Task goal -
Repeat every line of the records below word for word, leaving out the pictures.
— start Supplied records —
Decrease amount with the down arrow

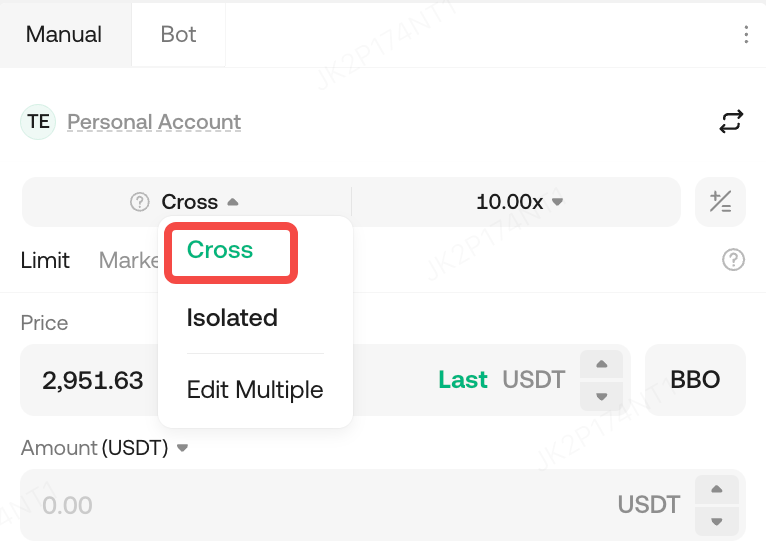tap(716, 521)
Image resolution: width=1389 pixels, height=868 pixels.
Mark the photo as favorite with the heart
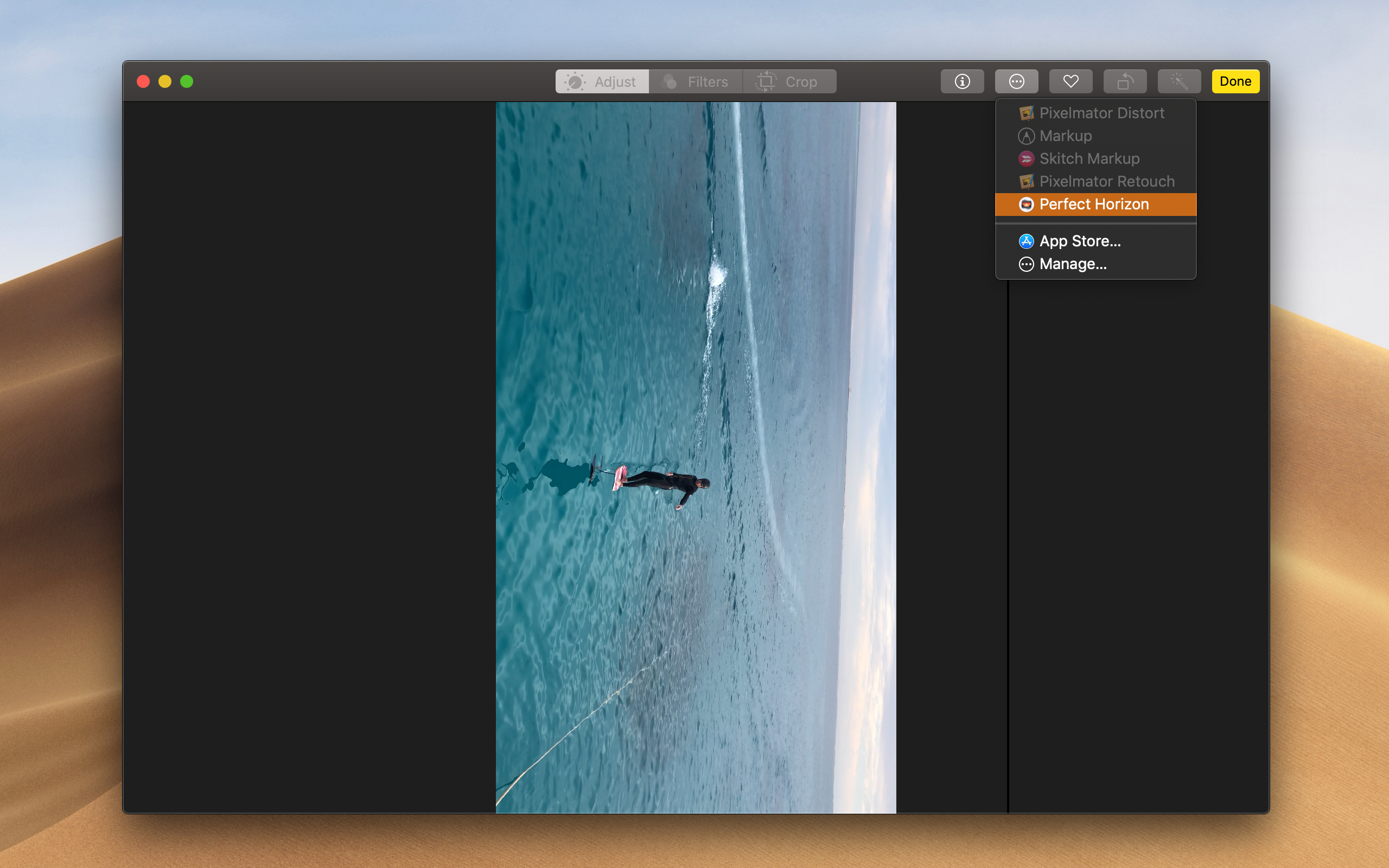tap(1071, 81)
— end Supplied records —
Written answer -
Decrease amount with the down arrow

tap(716, 521)
Image resolution: width=1389 pixels, height=868 pixels.
Mark the photo as favorite with the heart
tap(1071, 81)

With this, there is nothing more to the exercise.